Mira a ver que te devuelve "cat /usr/src/linux/.config" ahí podras ver lo que hay seleccionado con =m si luego de eso ves que los módulos no se han compido e instalado vuelve al principio make menuconfig ..... salva, make && make modules && make modules_install  cp arch/x86_64/boot/bzImage /boot/kernel-4.1.12 (¿fin?)
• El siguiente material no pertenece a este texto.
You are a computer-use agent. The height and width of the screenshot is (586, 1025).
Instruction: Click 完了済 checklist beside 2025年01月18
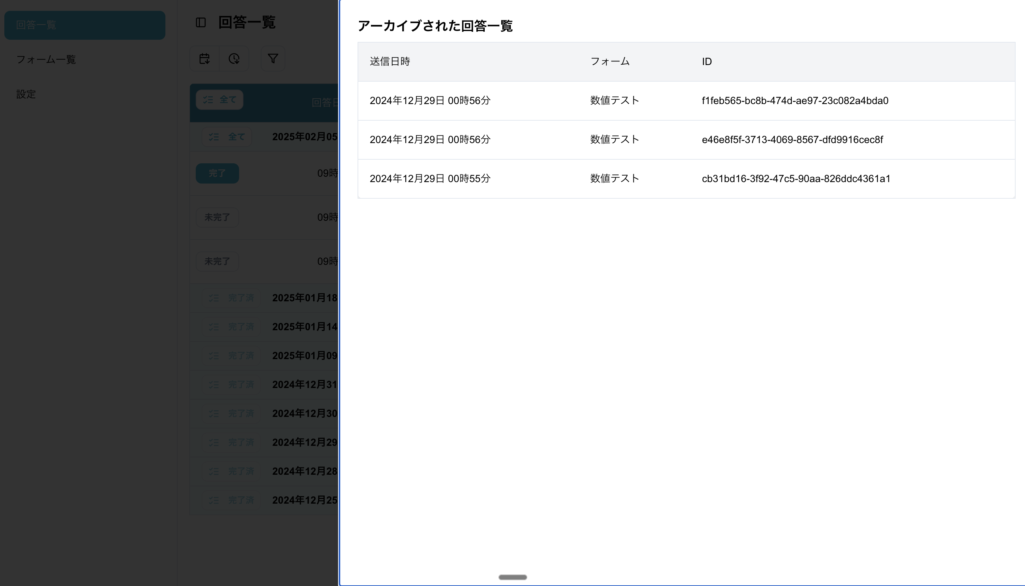click(231, 298)
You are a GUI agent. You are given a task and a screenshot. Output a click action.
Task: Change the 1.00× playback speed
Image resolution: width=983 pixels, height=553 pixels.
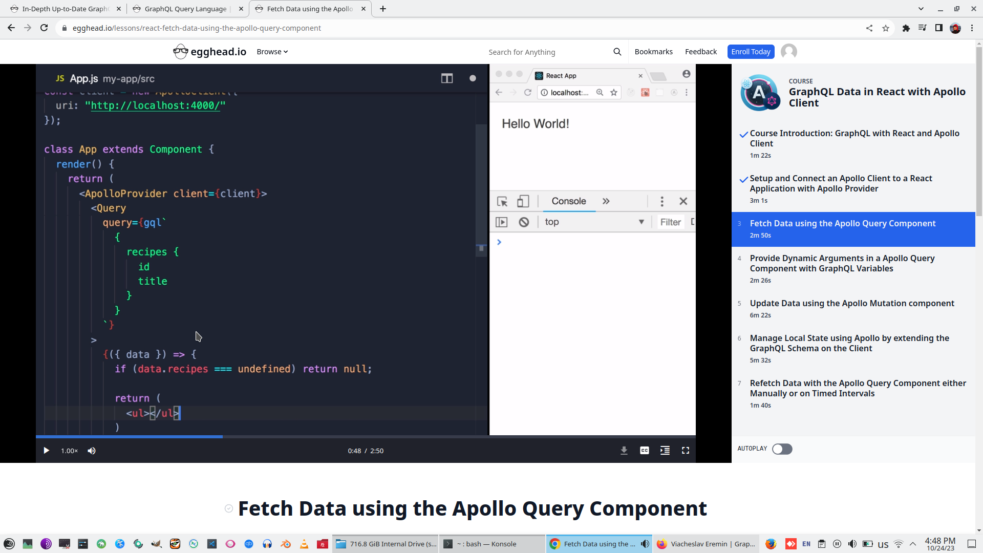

Posiblemente tengas que construir un intramfs y sin genkernel actualmente es complicado.

----------

## Fitap

Gracias quilosaq, esteban_conde.

Nose que ha pasado pero he solucionado el problema, como les dije anteriormente estoy construyendo el kernel en forma manual, es bastante sencillo y en mi caso use como titulo del hilo lsmod no muestra nada ya que tengo en el .config modulos (=m) en vez de built in kernel (=y), me resultaba raro que no se hayaran cargado una vez booteado el sistema, al menos uno tiene que estar cargado, tambien me resultaba raro que modprobe iwlwifi no me arrojara ningun error ni advertencia, aunque puede ser que estuviera built in, porque es el driver que usa mi tarjeta y esos si los tengo compilado con el kernel.

El problema resulto no estar en lsmod, ya me lo habia anticipado quilosaq, es erroneo el titulo de esta consulta, el problema fue que en el directorio 4.1.12 no habia ningun archivo *.ko, creo que ese debio ser el problema, el kernel levanta pero no encuentra drivers, tal es asi que no tenia wifi, sonido, pero si tengo mouse, screen, teclado, eth0, algo raro ha pasado.

Re-instale nuevamente gentoo-resources, linux-firmware, y me puse a compilar el kernel dentro de la carpeta /usr/src/linux que apunta al kernel descargado, pero en vez de hacerlo con root lo hice con mi usuario usando sudo make xconfig && sudo make modules_install && sudo make install y como ya tenia editado mi grub.cfg ahora no se me presenta ningun problema.

Debo decir que tambien use una sola vez la opcion make defconfig, y una vez iniciado/arrancado el kernel sin problemas me puse a tocarlo a mi gusto, excepto algunos errores mas y muchos mas que vendran en el futuro por tocar esto y esto otro, tengo el kernel funcionando como queria.

Me gusta sacar todo lo que no me hace falta y activar ya sea en modulo o dentro del kernel otras cosas que creo serian util para mi.

Gracias por su ayuda.

----------